TASK ITEM: Restate the listing below word for word; no picture is to be carried over.

DATA FOR THIS EXERCISE:
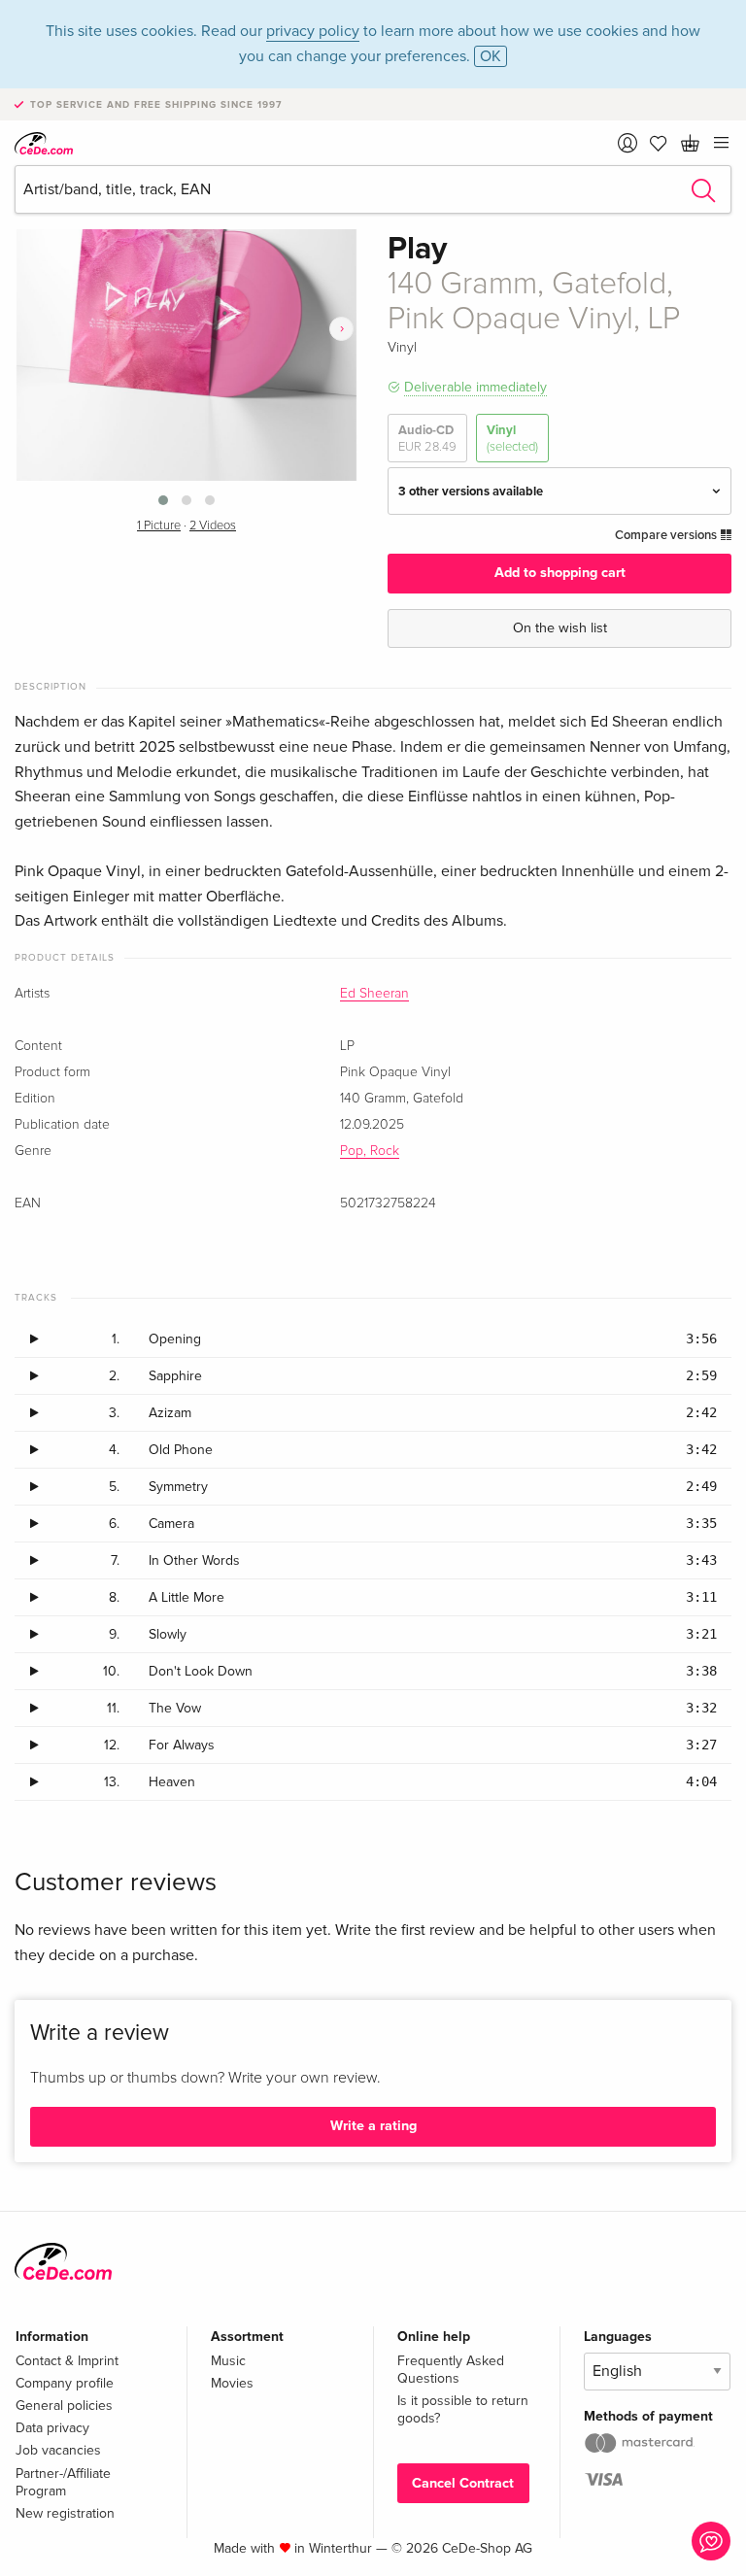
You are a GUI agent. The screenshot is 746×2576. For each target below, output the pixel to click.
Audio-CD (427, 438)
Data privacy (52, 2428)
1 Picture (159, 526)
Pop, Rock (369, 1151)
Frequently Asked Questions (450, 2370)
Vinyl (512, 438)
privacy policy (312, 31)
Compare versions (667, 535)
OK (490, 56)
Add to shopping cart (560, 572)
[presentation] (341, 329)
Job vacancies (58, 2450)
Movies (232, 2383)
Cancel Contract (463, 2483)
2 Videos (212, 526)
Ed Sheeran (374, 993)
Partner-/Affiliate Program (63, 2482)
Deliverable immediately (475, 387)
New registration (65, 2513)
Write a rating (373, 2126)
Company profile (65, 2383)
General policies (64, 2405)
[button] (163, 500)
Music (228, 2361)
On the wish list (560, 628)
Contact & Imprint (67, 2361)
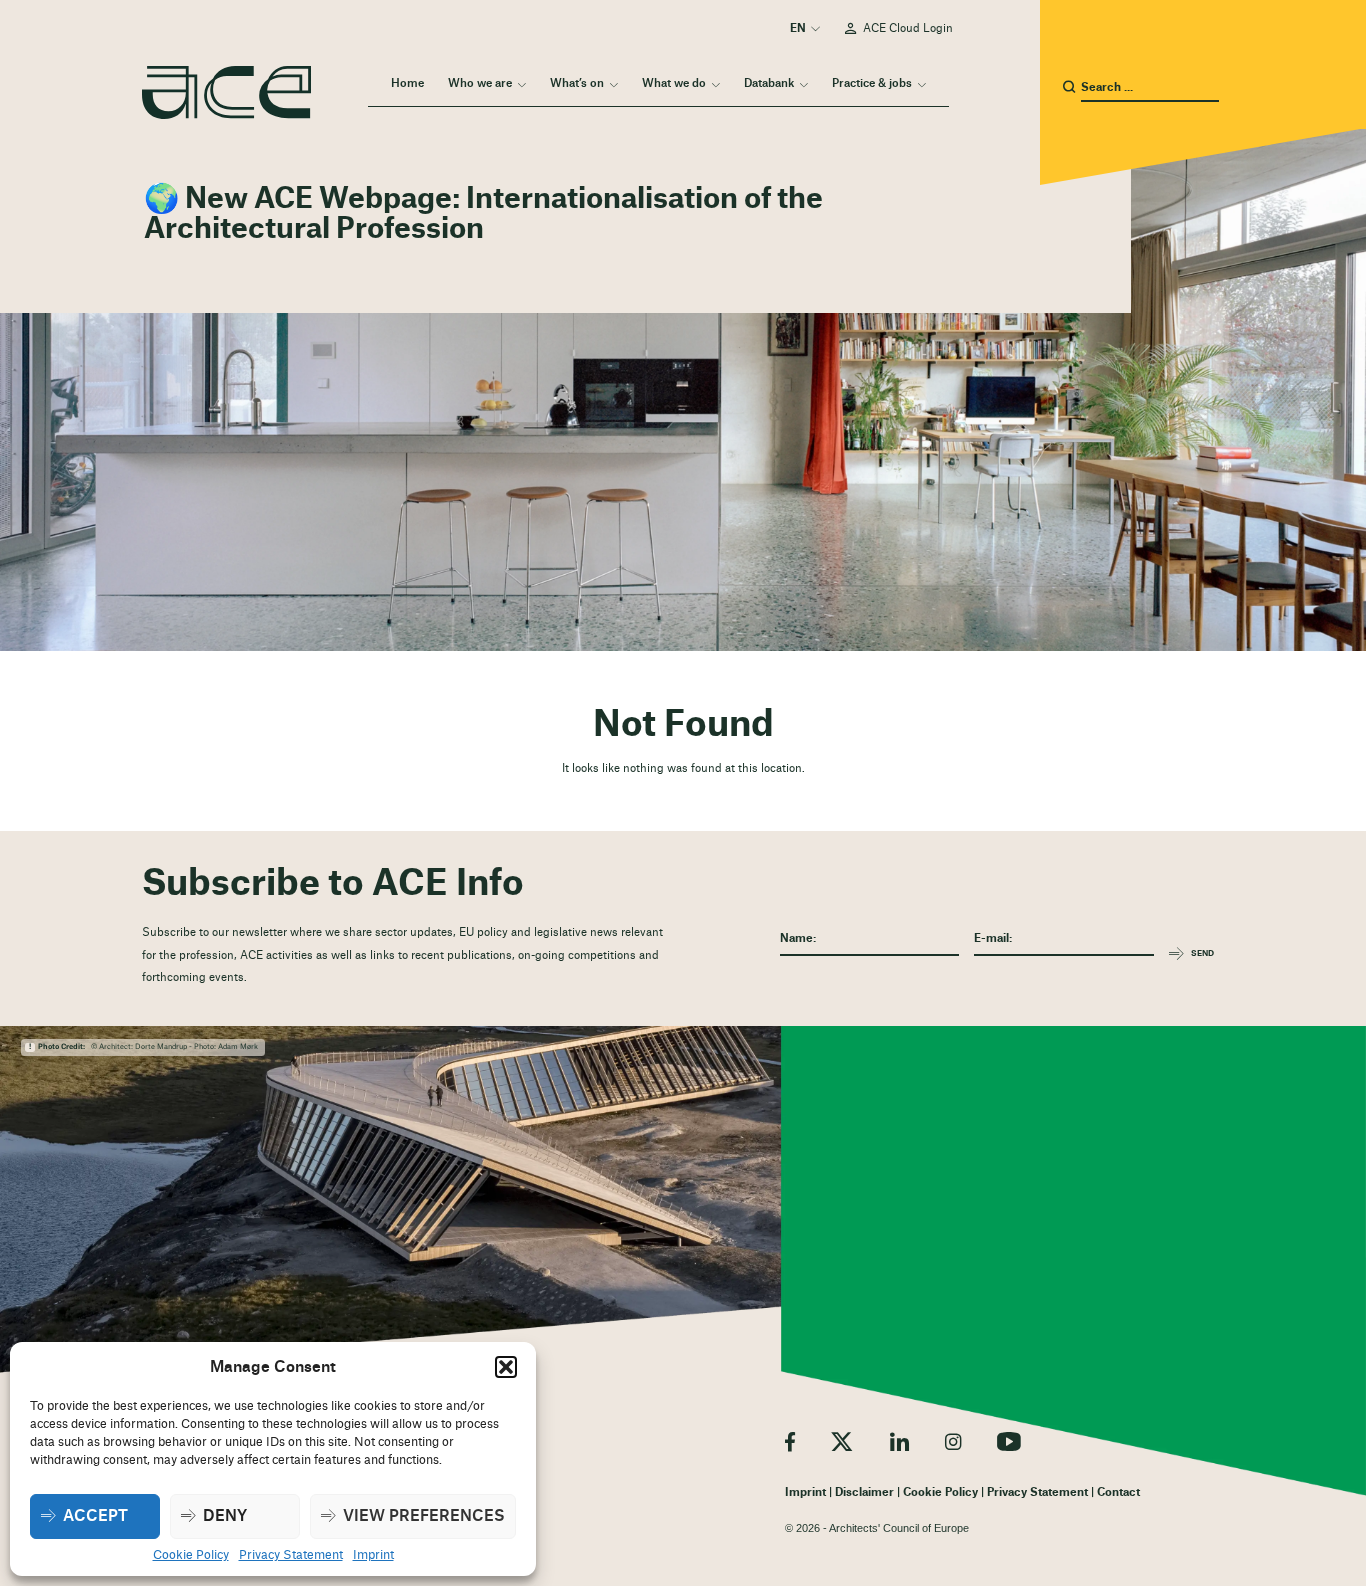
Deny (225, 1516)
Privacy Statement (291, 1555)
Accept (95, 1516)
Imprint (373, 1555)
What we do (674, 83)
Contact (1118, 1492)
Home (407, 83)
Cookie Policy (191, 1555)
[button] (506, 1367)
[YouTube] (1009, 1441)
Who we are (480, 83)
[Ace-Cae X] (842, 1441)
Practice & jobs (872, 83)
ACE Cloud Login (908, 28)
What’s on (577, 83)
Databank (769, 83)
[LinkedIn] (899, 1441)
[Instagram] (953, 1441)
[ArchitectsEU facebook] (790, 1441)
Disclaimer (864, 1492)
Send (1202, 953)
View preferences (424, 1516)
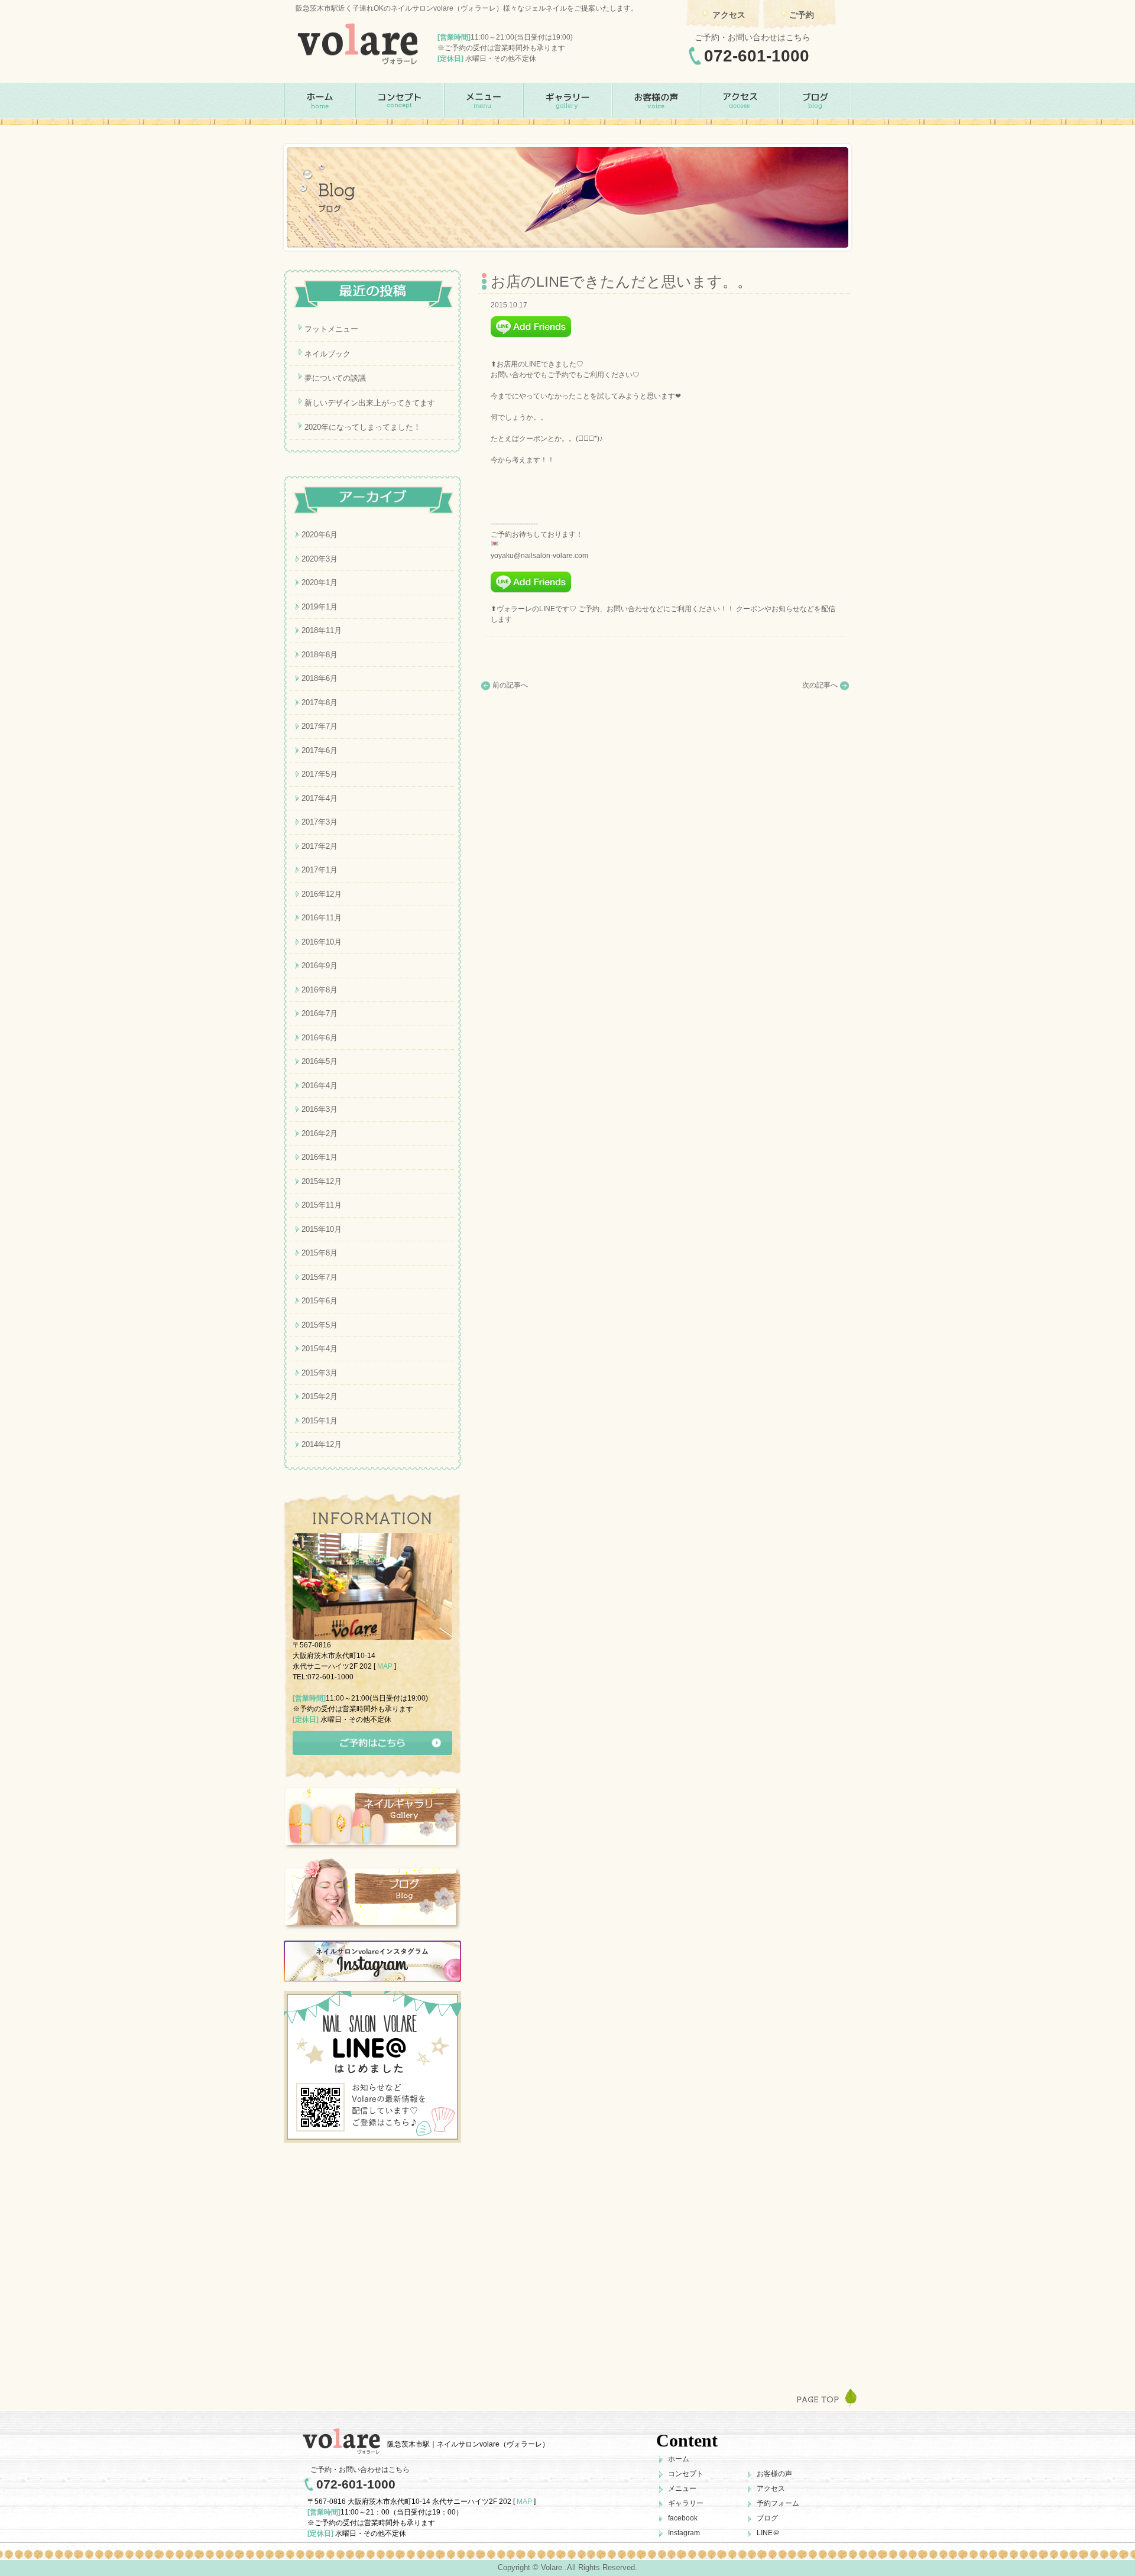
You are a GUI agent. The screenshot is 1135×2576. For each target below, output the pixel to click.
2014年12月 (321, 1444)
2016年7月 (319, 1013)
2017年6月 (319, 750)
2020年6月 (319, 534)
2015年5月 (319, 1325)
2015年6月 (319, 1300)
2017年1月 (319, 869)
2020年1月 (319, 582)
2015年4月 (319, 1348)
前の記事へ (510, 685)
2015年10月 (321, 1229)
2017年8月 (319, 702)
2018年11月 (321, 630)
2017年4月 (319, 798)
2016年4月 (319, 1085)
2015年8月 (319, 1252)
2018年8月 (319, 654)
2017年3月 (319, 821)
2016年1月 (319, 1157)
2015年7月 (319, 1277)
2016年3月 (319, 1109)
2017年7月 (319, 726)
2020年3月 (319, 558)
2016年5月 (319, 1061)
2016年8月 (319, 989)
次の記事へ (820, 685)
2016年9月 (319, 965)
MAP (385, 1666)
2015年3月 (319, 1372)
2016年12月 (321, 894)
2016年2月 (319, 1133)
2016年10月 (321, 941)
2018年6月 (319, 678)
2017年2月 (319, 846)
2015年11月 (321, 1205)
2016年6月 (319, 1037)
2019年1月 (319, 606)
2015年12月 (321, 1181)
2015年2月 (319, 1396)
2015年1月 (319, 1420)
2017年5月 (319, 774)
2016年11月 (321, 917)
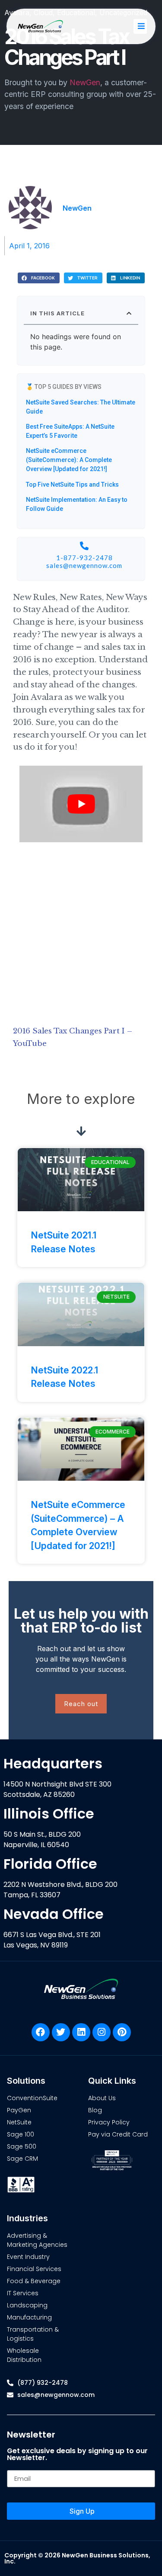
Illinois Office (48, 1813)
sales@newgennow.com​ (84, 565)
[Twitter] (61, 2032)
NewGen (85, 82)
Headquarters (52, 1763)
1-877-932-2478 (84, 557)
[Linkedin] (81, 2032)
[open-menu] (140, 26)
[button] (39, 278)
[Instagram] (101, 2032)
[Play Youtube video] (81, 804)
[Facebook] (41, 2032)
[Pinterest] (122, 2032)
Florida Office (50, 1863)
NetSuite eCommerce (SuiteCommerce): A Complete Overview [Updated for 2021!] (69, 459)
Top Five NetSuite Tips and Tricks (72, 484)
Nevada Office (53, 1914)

SOLVED EXERCISE:
You are a GUI agent. The screenshot is 746×2576. For each target below, output the pixel to click.
Audio-CD (427, 438)
Data privacy (52, 2428)
1 Picture (159, 526)
Pop, Rock (369, 1151)
Frequently Asked Questions (450, 2370)
Vinyl (512, 438)
privacy policy (312, 31)
Compare versions (667, 535)
OK (490, 56)
Add to shopping cart (560, 572)
[presentation] (341, 329)
Job vacancies (58, 2450)
Movies (232, 2383)
Cancel Contract (463, 2483)
2 Videos (212, 526)
Ed Sheeran (374, 993)
Partner-/Affiliate Program (63, 2482)
Deliverable immediately (475, 387)
New registration (65, 2513)
Write a rating (373, 2126)
Company profile (65, 2383)
General policies (64, 2405)
[button] (163, 500)
Music (228, 2361)
On the wish list (560, 628)
Contact & Imprint (67, 2361)
Deny (225, 1516)
Privacy Statement (291, 1555)
Accept (95, 1516)
Imprint (373, 1555)
What we do (674, 83)
Contact (1118, 1492)
Home (407, 83)
Cookie Policy (191, 1555)
[button] (506, 1367)
[YouTube] (1009, 1441)
Who we are (480, 83)
[Ace-Cae X] (842, 1441)
Practice & jobs (872, 83)
ACE Cloud Login (908, 28)
What’s on (577, 83)
Databank (769, 83)
[LinkedIn] (899, 1441)
[Instagram] (953, 1441)
[ArchitectsEU facebook] (790, 1441)
Disclaimer (864, 1492)
Send (1202, 953)
View preferences (424, 1516)
You are a GUI agent. The screenshot is 1135×2576. For each target below, output the pixel to click.
2014年12月 (321, 1444)
2016年7月 (319, 1013)
2017年6月 (319, 750)
2020年6月 (319, 534)
2015年5月 (319, 1325)
2015年6月 (319, 1300)
2017年1月 (319, 869)
2020年1月 (319, 582)
2015年4月 (319, 1348)
前の記事へ (510, 685)
2015年10月 (321, 1229)
2017年8月 (319, 702)
2018年11月 (321, 630)
2017年4月 (319, 798)
2016年4月 (319, 1085)
2015年8月 (319, 1252)
2018年8月 (319, 654)
2017年3月 (319, 821)
2016年1月 (319, 1157)
2015年7月 (319, 1277)
2016年3月 (319, 1109)
2017年7月 (319, 726)
2020年3月 (319, 558)
2016年5月 (319, 1061)
2016年8月 (319, 989)
次の記事へ (820, 685)
2016年9月 (319, 965)
MAP (385, 1666)
2015年3月 (319, 1372)
2016年12月 (321, 894)
2016年2月 (319, 1133)
2016年10月 (321, 941)
2018年6月 (319, 678)
2017年2月 (319, 846)
2015年11月 (321, 1205)
2016年6月 (319, 1037)
2019年1月 (319, 606)
2015年12月 (321, 1181)
2015年2月 (319, 1396)
2015年1月 (319, 1420)
2017年5月 (319, 774)
2016年11月 (321, 917)
Illinois Office (48, 1813)
sales@newgennow.com​ (84, 565)
[Twitter] (61, 2032)
NewGen (85, 82)
Headquarters (52, 1763)
1-877-932-2478 (84, 557)
[Linkedin] (81, 2032)
[open-menu] (140, 26)
[button] (39, 278)
[Instagram] (101, 2032)
[Play Youtube video] (81, 804)
[Facebook] (41, 2032)
[Pinterest] (122, 2032)
Florida Office (50, 1863)
NetSuite eCommerce (SuiteCommerce): A Complete Overview [Updated for 2021!] (69, 459)
Top Five NetSuite Tips and Tricks (72, 484)
Nevada Office (53, 1914)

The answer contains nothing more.